= Quoted passage =

-=-=-

To Francis Darwin   22 April [1871?]1

Down. | Beckenham | Kent. S.E.

Ap 22

My dear Frank

Please to thank Mr. Jackson very sincerely about the shrugging; the case as he remarks seems hardly distinct enough.2 Pray also thank him about the hands in prayer   I am glad to find that this gesture is not innate. In this respect it is like kissing, whereas shrugging is certainly innate or instinctive. As I have just attended to Hobbes about laughter I shall now from what Mr. Jackson says omit this allusion.3 Tylor in his Early Hist of Mankind discusses gestures like that of ciconia, but I do not think throws much light on them.4

I can explain very little about laughter. It certainly seems to be originally merely the sign of enjoyment or happiness. Why any sound is uttered under this state of feeling I think I can dimly understand; but why this peculiar sound & no other is uttered I cannot say,—excepting that in a very general principle the sound would be very difft. from that of a scream or cry of pain. Our laughter, however, is closely analogous with the sound made by several monkeys when pleased, & the expression of their faces is then to a large extent the same as ours, owing to the contraction of apparently the same muscles. Why after early years of childhood laughter is chiefly, but not exclusively, excited by the ludicrous I do not understand, any more than why tickling excites laughter. I have sometimes fancied that it is more than a mere metaphor when we say that our minds are tickled by something ludicrous. The reason why with all races of men tears stream down the face during excessive laughter is I believe explicable on directly physical grounds, but too long to be here explained.5

Yours affectly | Ch. Darwin

P.S. What note on the flute makes you contract your platysma6

Footnotes

The year is conjectured from the printed stationery, with ‘Bromley’ deleted and ‘Beckenham’ added by hand, which was a form used by CD between April 1869 and May 1871, and by the relationship between this letter and the letter to Francis Darwin, 25 March [1871].

-=-=-

= Brief 1 =
Return everything in the letter from "P.S. What note on" down to "Darwin, 25 March [1871].", copied word for word.
= Brief 2 =
In the letter, what is human laughter said to be closely analogous with?
Rely on the letter alone.

= Record excerpts =
-=-=-

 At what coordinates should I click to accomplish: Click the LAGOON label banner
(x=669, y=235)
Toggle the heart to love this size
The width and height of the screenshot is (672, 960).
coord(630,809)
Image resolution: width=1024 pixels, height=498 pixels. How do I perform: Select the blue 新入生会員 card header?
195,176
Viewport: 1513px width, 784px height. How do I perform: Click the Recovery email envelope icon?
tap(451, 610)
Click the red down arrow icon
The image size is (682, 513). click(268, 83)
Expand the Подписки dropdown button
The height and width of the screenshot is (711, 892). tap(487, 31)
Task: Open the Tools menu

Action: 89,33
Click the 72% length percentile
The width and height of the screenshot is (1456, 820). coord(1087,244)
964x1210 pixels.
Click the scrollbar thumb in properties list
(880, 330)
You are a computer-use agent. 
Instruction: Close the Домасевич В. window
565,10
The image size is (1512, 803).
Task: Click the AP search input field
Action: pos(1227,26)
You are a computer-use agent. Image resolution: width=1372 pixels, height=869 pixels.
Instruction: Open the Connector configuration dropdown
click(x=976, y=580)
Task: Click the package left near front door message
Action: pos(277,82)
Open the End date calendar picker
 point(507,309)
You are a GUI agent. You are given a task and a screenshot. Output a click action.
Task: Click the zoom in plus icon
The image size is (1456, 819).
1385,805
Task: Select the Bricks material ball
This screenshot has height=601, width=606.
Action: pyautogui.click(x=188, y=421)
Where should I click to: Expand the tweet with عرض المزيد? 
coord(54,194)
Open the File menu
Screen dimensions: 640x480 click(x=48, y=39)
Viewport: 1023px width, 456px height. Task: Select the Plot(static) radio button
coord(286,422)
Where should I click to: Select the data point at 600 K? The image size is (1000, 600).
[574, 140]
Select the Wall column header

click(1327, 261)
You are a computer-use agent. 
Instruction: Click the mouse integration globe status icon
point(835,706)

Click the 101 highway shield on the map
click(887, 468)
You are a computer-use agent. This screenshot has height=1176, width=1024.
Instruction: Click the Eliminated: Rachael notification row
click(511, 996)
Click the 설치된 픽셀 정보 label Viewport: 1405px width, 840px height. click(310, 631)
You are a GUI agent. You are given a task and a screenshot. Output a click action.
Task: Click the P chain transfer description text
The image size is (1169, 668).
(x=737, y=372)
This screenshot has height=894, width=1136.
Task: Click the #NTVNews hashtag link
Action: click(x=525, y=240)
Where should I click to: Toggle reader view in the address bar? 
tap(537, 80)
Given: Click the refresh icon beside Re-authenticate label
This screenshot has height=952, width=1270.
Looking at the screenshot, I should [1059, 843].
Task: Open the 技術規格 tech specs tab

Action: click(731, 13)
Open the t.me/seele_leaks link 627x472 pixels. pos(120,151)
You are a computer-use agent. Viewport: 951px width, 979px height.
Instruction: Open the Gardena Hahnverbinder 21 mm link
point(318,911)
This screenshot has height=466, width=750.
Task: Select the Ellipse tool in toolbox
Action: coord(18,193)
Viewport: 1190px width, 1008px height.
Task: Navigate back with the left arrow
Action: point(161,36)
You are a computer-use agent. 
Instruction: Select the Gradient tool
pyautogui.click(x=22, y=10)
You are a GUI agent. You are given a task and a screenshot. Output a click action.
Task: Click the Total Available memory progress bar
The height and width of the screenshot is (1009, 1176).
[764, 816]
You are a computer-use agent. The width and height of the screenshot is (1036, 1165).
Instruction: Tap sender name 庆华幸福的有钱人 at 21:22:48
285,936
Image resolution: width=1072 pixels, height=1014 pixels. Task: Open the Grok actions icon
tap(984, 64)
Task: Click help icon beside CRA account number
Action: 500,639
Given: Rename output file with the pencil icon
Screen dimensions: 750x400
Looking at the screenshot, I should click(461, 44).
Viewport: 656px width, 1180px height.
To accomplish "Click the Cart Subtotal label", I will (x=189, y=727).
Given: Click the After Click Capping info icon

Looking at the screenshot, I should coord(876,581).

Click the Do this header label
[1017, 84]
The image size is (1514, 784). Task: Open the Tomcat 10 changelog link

-=-=-

= Written answer 1 =
P.S. What note on the flute makes you contract your platysma6

Footnotes

The year is conjectured from the printed stationery, with ‘Bromley’ deleted and ‘Beckenham’ added by hand, which was a form used by CD between April 1869 and May 1871, and by the relationship between this letter and the letter to Francis Darwin, 25 March [1871].

= Written answer 2 =
The sound made by several monkeys when pleased.